The primary strategy for doing so is to

[[saying
                 // maximize the client-side share //
                   // of unavoidable computation //
]]

** Disk Space is Cheap

  Most revision control systems in widespread use today were conceived
  or designed at least a decade and in some cases two decades
  ago. Even some contemporary designs follow design patterns that were
  established that long ago.

  Systems designed with that older perspective place a very high
  premium on disk space. Although they work hard to be fast,
  nevertheless they are apt to make trade-offs that consume I/O
  bandwidth and CPU cycles in favor of consuming disk space. Even
  worse, these trade-offs often add to the implementation complexity
  of these systems.

  These days, such trade-offs are already somewhat anachronistic and,
  within just a few years, such trade-offs will be completely
  absurd. Multiple gigabyte disks can be had for under $200USD and,
  before long, we'll have terabyte disks in such price ranges. Storage
  at those scales is more than ample for revision control purposes.

  The lesson?

[[saying

                    // disk space is very cheap //

                                 ---

    * If the storage costs of an extravagant configuration of Arch
    * work out to a few 10s of dollars per programmer, per year, our
    * disk space usage is not excessive.

]]


** Bandwidth is Expensive

  Unfortunately, there is for the forseeable future still a sharp
  constraint about just how much disk space we can touch for a given
  arch operation: bandwidth remains expensive, especially relative to
  disk capacity.

  I/O Bandwidth costs are imposed at more than one layer. On-device
  cache space limits, seek times, transfer times, OS cache space
  limits, and CPU cache space limits, and main-memory speeds all
  constrain the utility of passing lots of data back and forth to
  disk.


[[saying
            // i/o bandwidth is very expensive //
]]

** Networks are Slow

  A fast, local network connection can easily have lower latency and
  higher bandwidth than a local disk. Nevertheless, the expected case
  for most Arch operations over a network is that they pass over the
  Internet or a comparable network. Minimizing roundtrips and the
  quantity of data transfered is critical.

[[saying

                           // for Arch: //

    *1) network bandwidth is more expensive than disk bandwidth

    *2) each network roundtrip may as well be a punch in the face

]]

* A Layered Architecture

  And now we turn to the implementation structure of Arch itself. Arch
  is a layered architecture and it's easiest to understand by starting
  at the lowest level and working upwards.  

** Tree Inventories

  The lowest level concept in Arch is that of a tree inventory.
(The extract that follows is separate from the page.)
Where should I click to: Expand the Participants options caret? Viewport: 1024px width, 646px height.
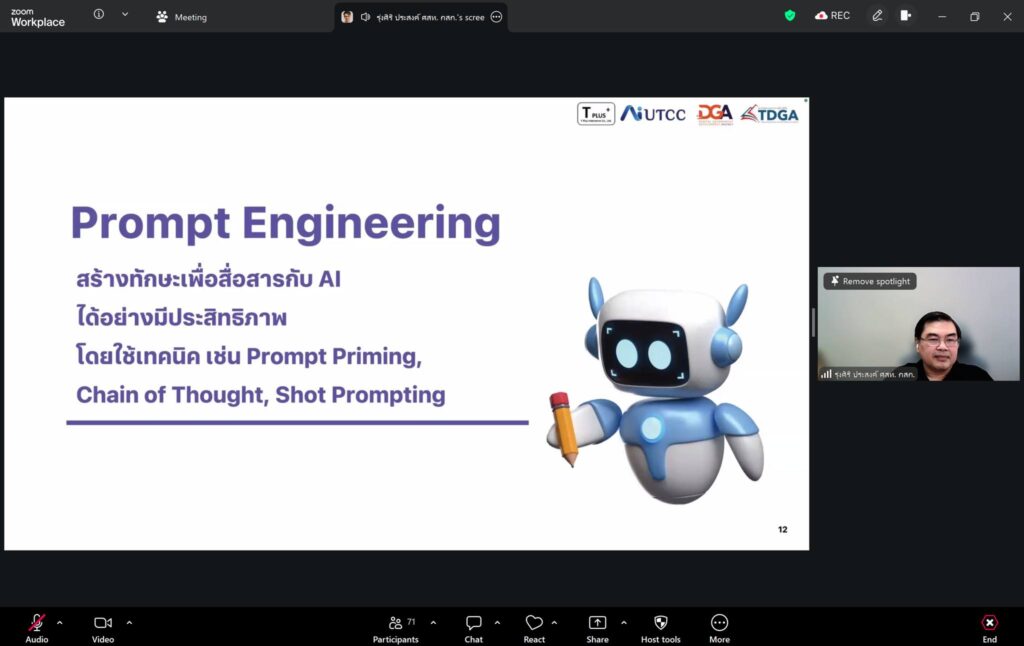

  A tree inventory is a listing of all of the files and directories in
  a tree, with two fields per file or directory. These fields are:

  /1. a physical name -- / the location of a file relative to the root
   of the source tree. For example: `./src/include/foo.h'

  /2. an inventory id -- / an identifier naming the file. This
  identifier remains constant even if the physical name of the file
  changes.

  In other words, if a file is renamed, its physical name changes,
  but its inventory id remains the same. This allows Arch to recognize
  that a file has been renamed by comparing two versions of the
  physical name for a given inventory id. Here is a fragment of a
  directory listing showing physical names and inventory ids:

[[tty

   physical name:               inventory id:

   links/Makefile.in            i_x9034AKLJn3
   links/make-links.sh.in       i_lk3n8908nNx
   links/remove-links.sh.in     i_lk3nn90lkjs

]]

  How are inventory ids associated with files? How does arch know what
  the inventory id of a given file is? Three mechanisms are provided:

  /1. inventory ids can be stored within a file/ For example, an id
  can be stored in a comment in a C source file. This mechanism is in
  some sense the most convenient, but is only suitable for text files,
  and only for text files that can tolerate such comments.
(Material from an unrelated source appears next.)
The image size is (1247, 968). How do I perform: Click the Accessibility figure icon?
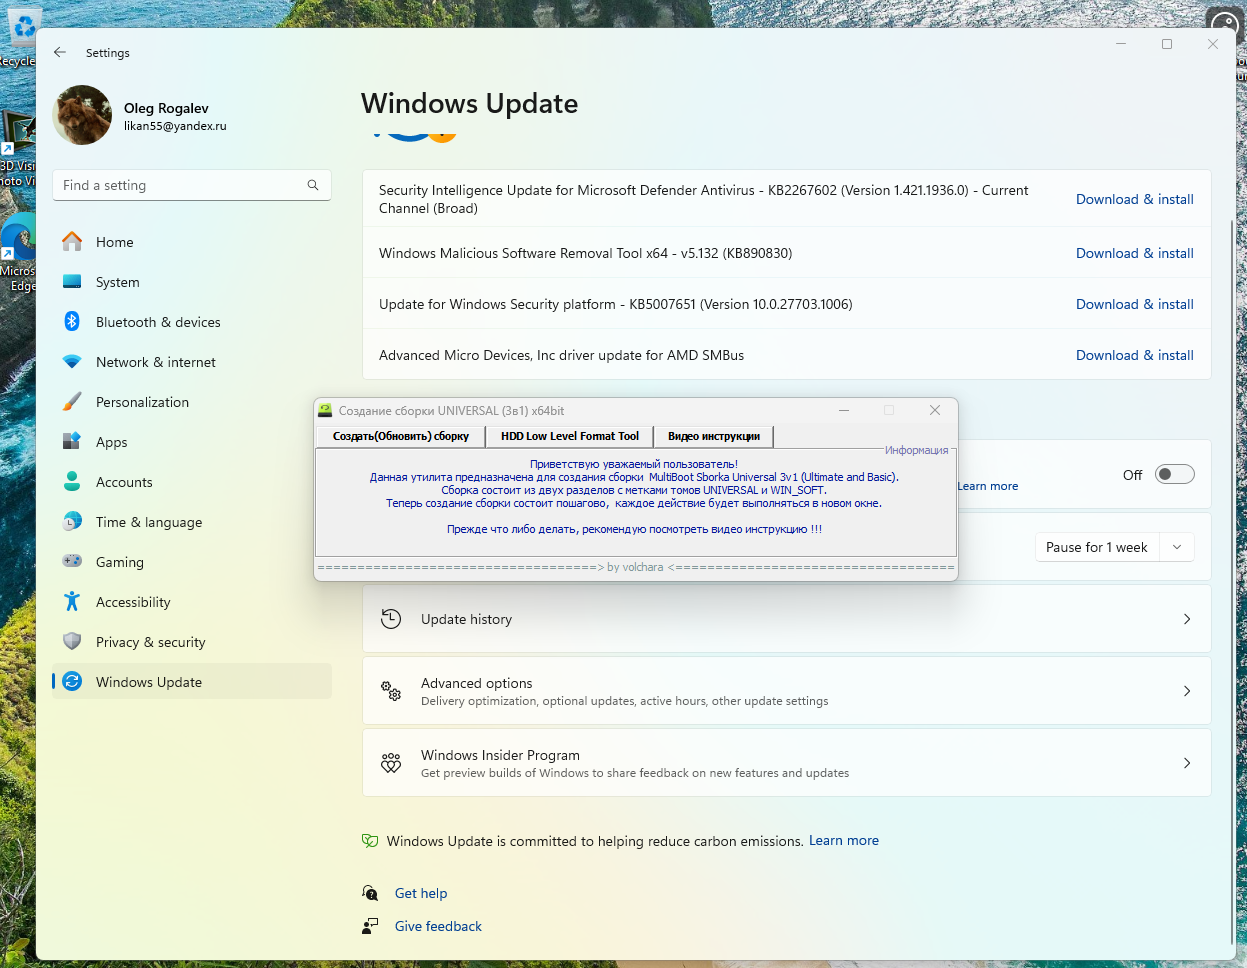pos(72,602)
  /2. inventory ids can be stored in separate files/ The inventory id
  for a file foo can be stored in `./.arch-ids/foo.id'. Special commands
  must be used to rename such a file (so that the .id file is renamed
  at the same time) but this mechanism can be used with any type of
  file.

  /3. inventory ids can be omitted/ Users can choose to not assign an
  id to a given file in which case its physical name serves
  double-duty as its inventory id. Arch can not recognize when such a
  file is renamed (since the inventory id will change in the process)
  but for some situtations, this is an acceptable trade-off for the
  convenience of not having to set-up ids.

** Changesets

  Traditional `diff' is most familiar as a way to show the differences
  between two versions of a single file. Given a command line option,
  `diff' can be recursively applied to all of the same-named files
  within a tree.

  Traditional `patch' is familiar as a way to take the output of
  `diff', a description of changes made to a file, and apply those
  changes to some different file.

  The next layer of Arch takes diff and patch one step further by
  taking advantage of inventory ids. The arch commands mkpatch/dopatch
  (aka make-changeset/apply-changeset) produce and apply a whole-tree
  diff-like account of differences, taking into account renames, adds,
  and deletes. Additionally, these arch commands handle symbolic
  links, binary files, and file permissions.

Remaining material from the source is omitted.